As modern-day political theatre goes, few events match the pomp of a U.S. presidential inauguration. Last week’s occasion was marked with colourful marching bands which paraded by elaborate imperial viewing stands. Choirs sang. Flags fluttered.

As modern-day political theatre goes, few events match the pomp of a U.S. presidential inauguration.

Last week’s occasion was marked with colourful marching bands which paraded by elaborate imperial viewing stands. Choirs sang. Flags fluttered. Beyonce lip-synched. Crowds cheered.

But if you looked beyond the festivities, you got a different view of the U.S. celebration of its democratic institutions. The symbols of freedom that marked the occasion were, themselves, captive in a tightly controlled security bubble.

Just outside the bubble, the security apparatus that circled around the inaugural festivities was visible in the form of hulking military vehicles blocking Washington intersections, a massive police and security presence and slow-moving checkpoints.

The security machine is so much a part of modern life — in the U.S. and Canada and throughout the world — that most of us barely see it any more, except in extreme cases.

And few things match a U.S. presidential inauguration for extreme circumstances in a country which has seen four presidents assassinated and many more attempts and in which there are about 300 million guns in private hands.

Which is why the U.S. now spends a billion dollars a year on the security detail that protects the president, the vice-president, their families, past-presidents and political candidates.

In Canada, by contrast, the political protection apparatus is relatively modest — although it has steadily grown in size, training and cost under Prime Minister Stephen Harper. Its costs — now about $20 million a year — have doubled since 2006.

Many would agree that such security is the necessary cost of protecting leaders in the modern world. But presidents and prime ministers are not the only ones caught up in the ever-expanding security web. And not only does it continue to grow, chipping away at individual liberties with every expansion, but we all pay a price in other ways as well.

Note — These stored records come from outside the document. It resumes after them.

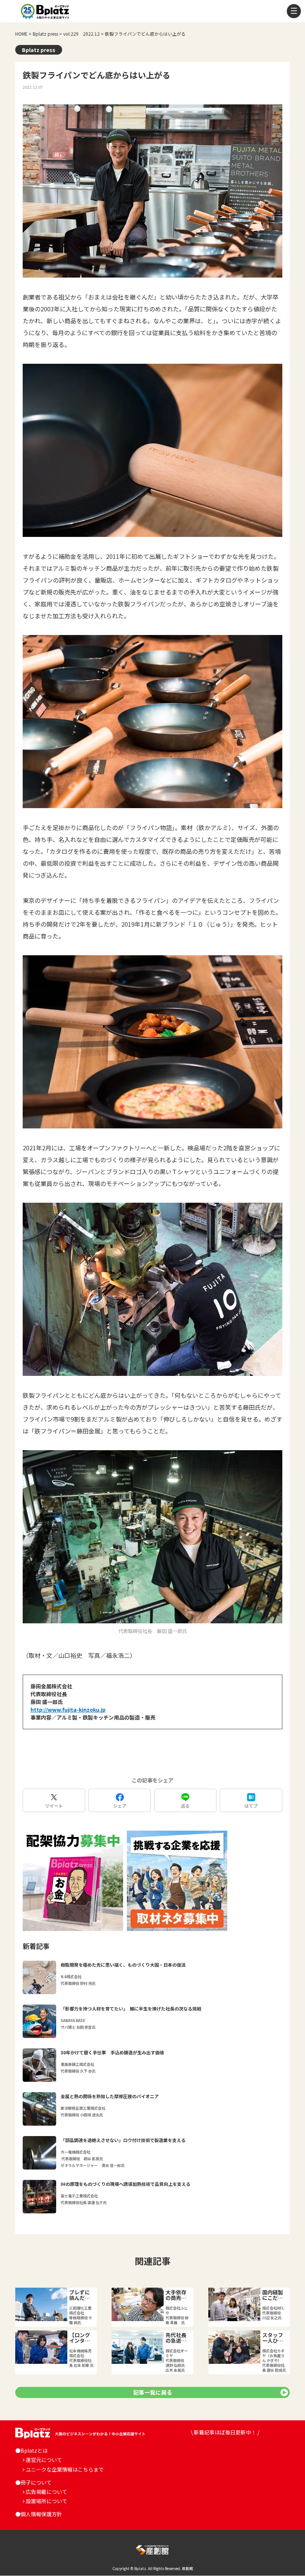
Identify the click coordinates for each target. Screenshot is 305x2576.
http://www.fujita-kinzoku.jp (68, 1709)
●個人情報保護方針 (38, 2514)
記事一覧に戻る (152, 2392)
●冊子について (33, 2482)
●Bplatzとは (31, 2450)
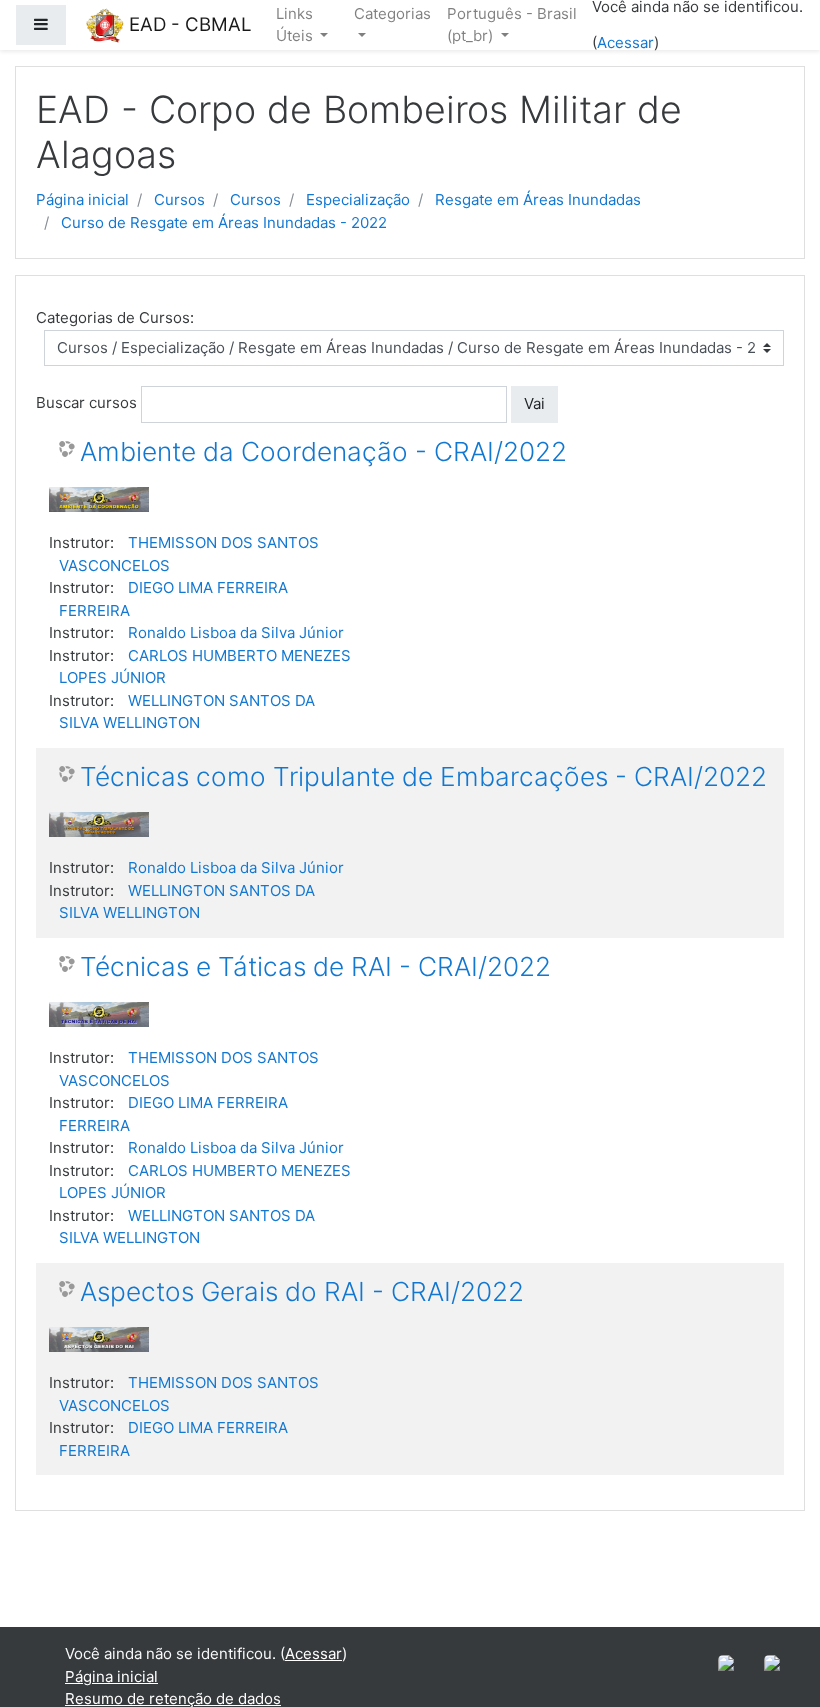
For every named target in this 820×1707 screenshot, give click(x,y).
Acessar (625, 42)
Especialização (358, 199)
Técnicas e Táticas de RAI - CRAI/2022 (315, 966)
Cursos (179, 199)
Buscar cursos (86, 402)
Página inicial (82, 199)
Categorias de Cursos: (115, 317)
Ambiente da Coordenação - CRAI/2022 (323, 451)
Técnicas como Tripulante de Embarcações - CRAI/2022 (423, 776)
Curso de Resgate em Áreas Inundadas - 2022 (224, 222)
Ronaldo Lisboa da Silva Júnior (236, 632)
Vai (534, 403)
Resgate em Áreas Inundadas (538, 199)
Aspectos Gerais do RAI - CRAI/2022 (302, 1291)
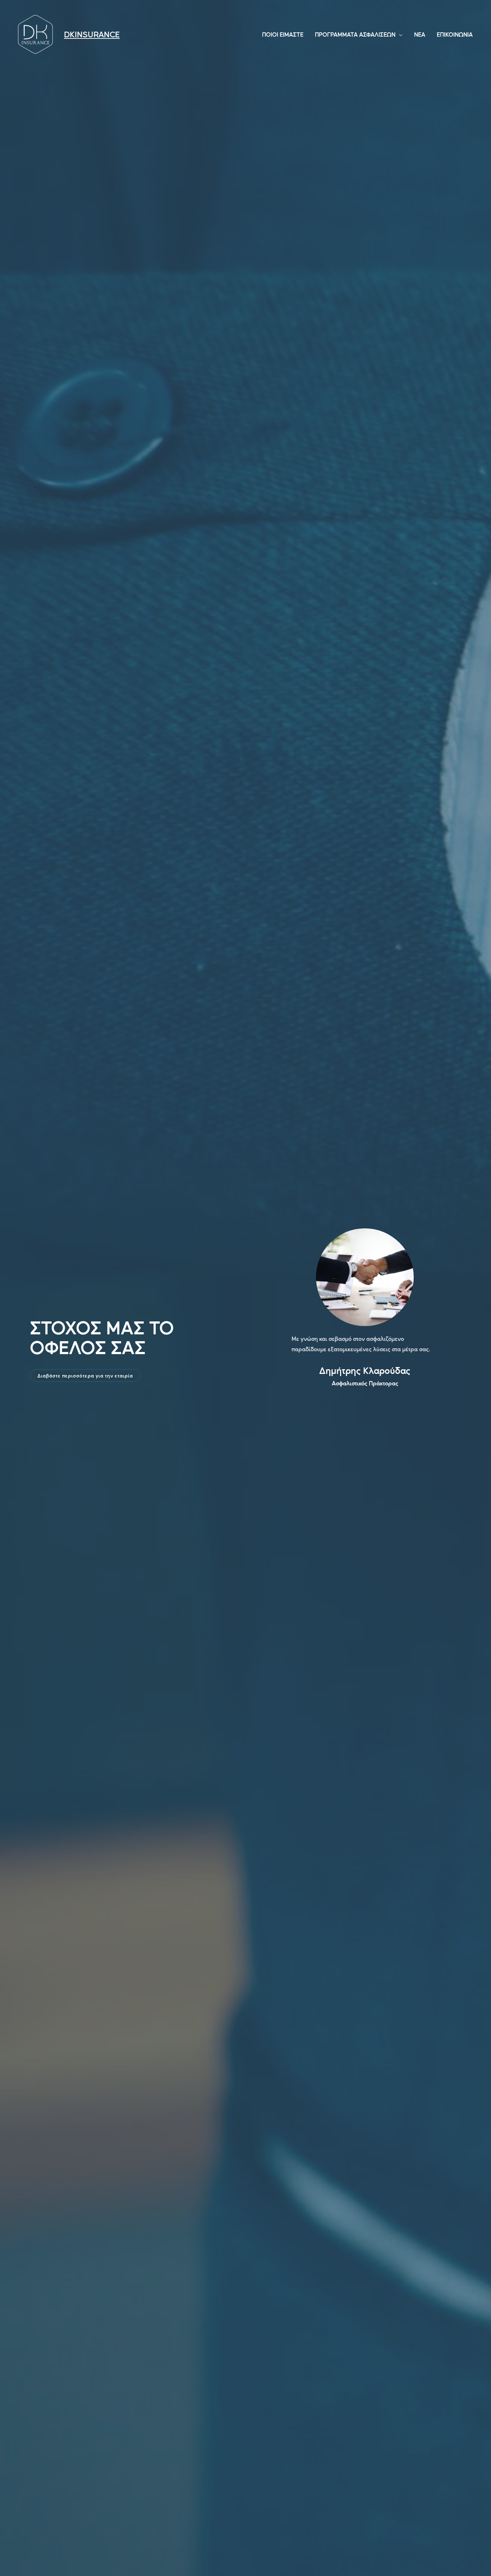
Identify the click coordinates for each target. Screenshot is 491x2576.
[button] (85, 1375)
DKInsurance (92, 34)
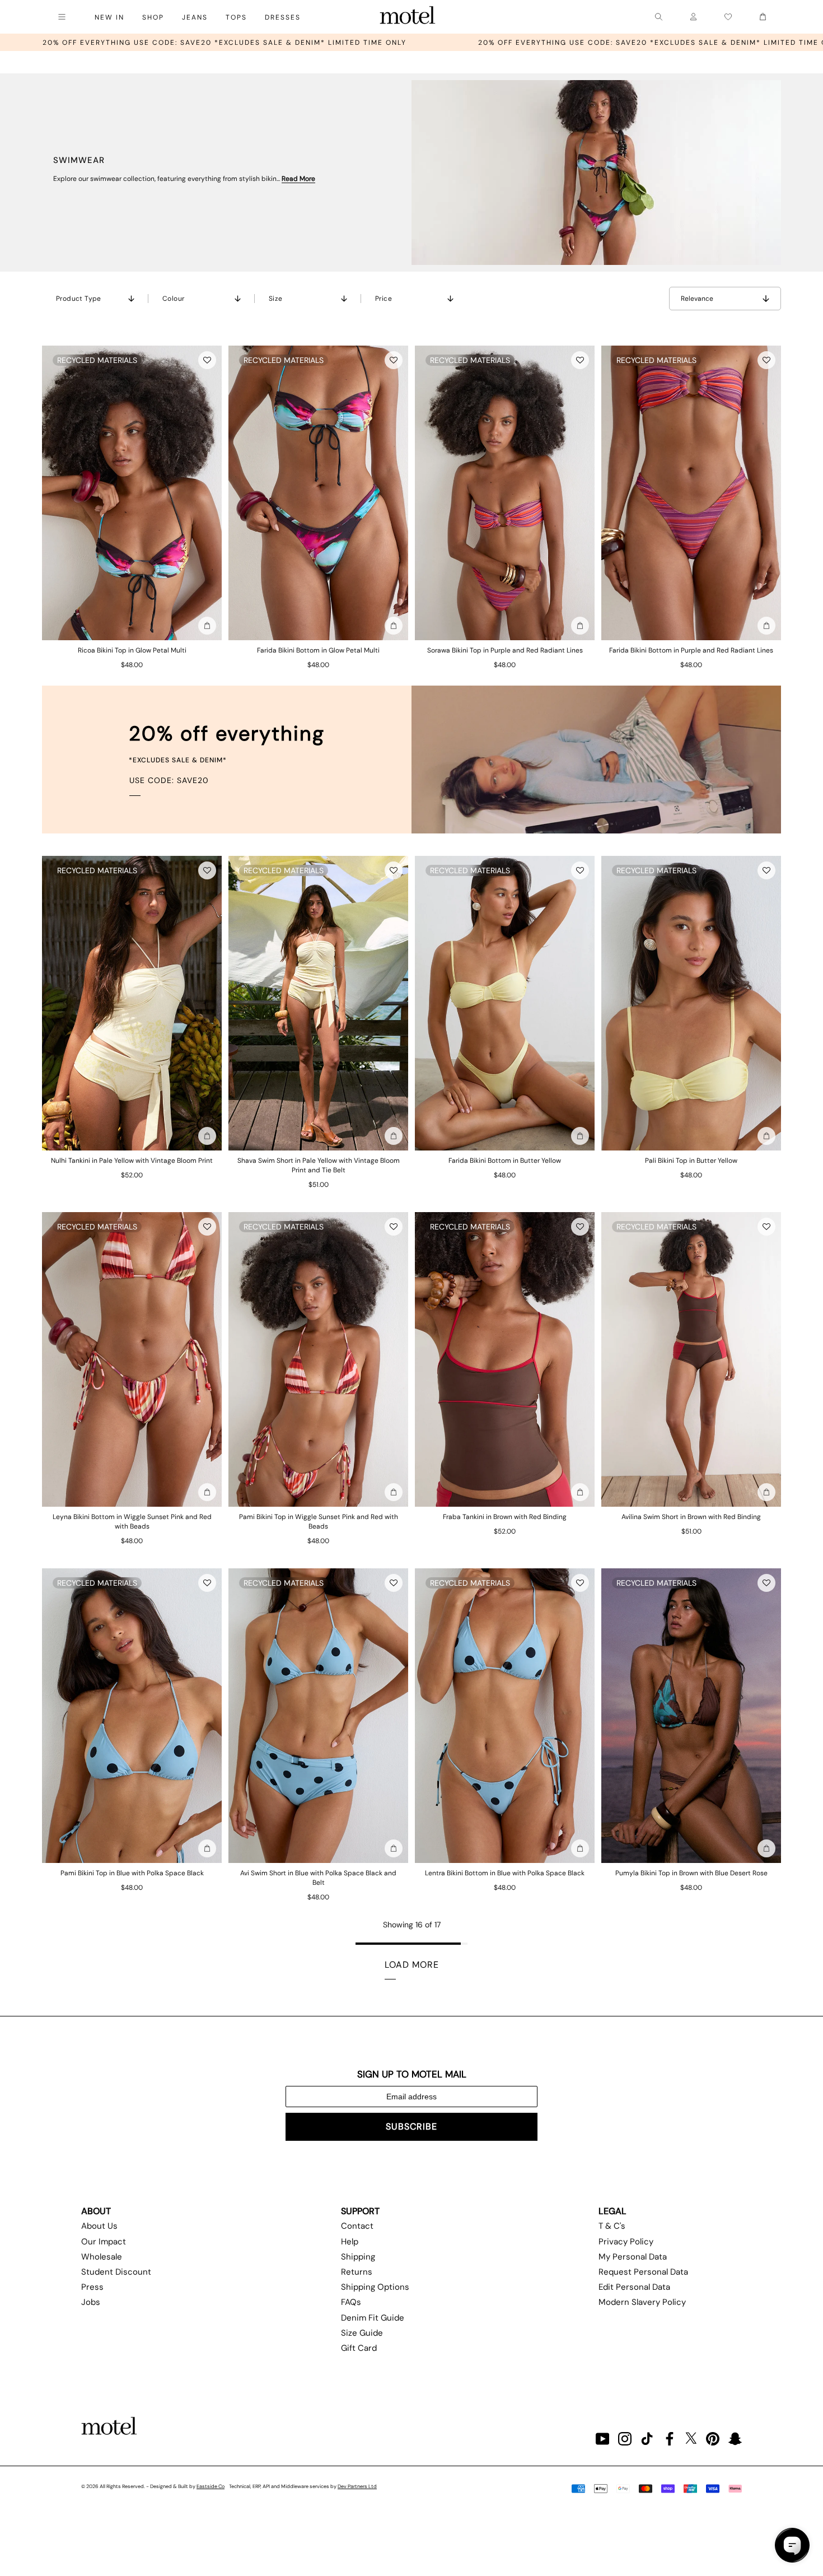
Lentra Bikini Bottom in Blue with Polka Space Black (504, 1873)
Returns (356, 2271)
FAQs (351, 2302)
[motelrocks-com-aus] (408, 17)
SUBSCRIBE (411, 2126)
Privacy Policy (625, 2241)
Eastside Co (211, 2486)
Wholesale (101, 2256)
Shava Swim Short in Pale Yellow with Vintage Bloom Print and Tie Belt (318, 1165)
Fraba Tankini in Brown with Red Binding (505, 1516)
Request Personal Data (643, 2271)
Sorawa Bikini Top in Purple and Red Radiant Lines (505, 650)
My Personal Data (632, 2256)
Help (349, 2241)
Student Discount (116, 2271)
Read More (298, 178)
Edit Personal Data (634, 2287)
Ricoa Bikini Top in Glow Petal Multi (132, 650)
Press (92, 2287)
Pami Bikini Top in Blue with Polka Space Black (132, 1873)
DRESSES (283, 17)
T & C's (611, 2226)
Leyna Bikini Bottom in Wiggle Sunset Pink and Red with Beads (132, 1521)
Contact (357, 2226)
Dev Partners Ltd (357, 2486)
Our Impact (103, 2241)
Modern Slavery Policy (642, 2302)
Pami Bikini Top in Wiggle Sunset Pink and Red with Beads (318, 1521)
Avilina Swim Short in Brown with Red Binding (691, 1516)
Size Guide (362, 2333)
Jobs (90, 2302)
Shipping (358, 2256)
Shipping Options (375, 2287)
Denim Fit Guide (372, 2317)
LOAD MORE (412, 1965)
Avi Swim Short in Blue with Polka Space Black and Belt (318, 1878)
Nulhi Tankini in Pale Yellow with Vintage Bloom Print (132, 1160)
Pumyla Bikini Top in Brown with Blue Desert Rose (691, 1873)
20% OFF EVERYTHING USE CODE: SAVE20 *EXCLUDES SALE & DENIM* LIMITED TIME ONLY (409, 42)
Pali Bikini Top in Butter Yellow (691, 1160)
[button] (207, 360)
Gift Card (359, 2348)
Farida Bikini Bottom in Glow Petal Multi (318, 650)
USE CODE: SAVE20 (169, 780)
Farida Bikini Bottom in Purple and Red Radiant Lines (691, 650)
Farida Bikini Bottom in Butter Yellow (504, 1160)
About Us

Is it worth it? That is a question that must be examined constantly.

Security measures have multiplied since 9/11, especially at airports. Travellers patiently wait in line preparing to be scanned, unshod, searched and patted down, in some cases, or put through a full-body screener. It has made airline travel more time consuming and more costly.

The Canada-U.S. border is the other place that has seen increased security in recent years. Passports are now required for Canadians to cross into the U.S. and Americans to cross into Canada.

The “thickness” at the U.S.-Canadian border is something the joint Canadian-U.S. “Beyond the Border Action Plan” was established to tackle, with a goal of making it easier to do business across the border. But, a year later, progress is mostly limited to small pilot projects. That thickness is part of the long security arms of both countries, after all.

When the National Rifle Association proposed putting an armed security guard in every U.S. school after the Connecticut shooting, the reasonable reaction was to ask: “What kind of world do you want to live in?”

It is a question Norwegians asked themselves after Anders Behring Breivik killed 77 people, mostly young Norwegians, in 2011. Norway’s response, articulated by its prime minister, was more openness and to continue to live with low-key security.

“What kind of world do you want to live in?” is a question we should ask at every checkpoint and every buildup of the security apparatus.

Sometimes, the security makes us safer. But not always. If left unchecked, we all risk becoming willing captives.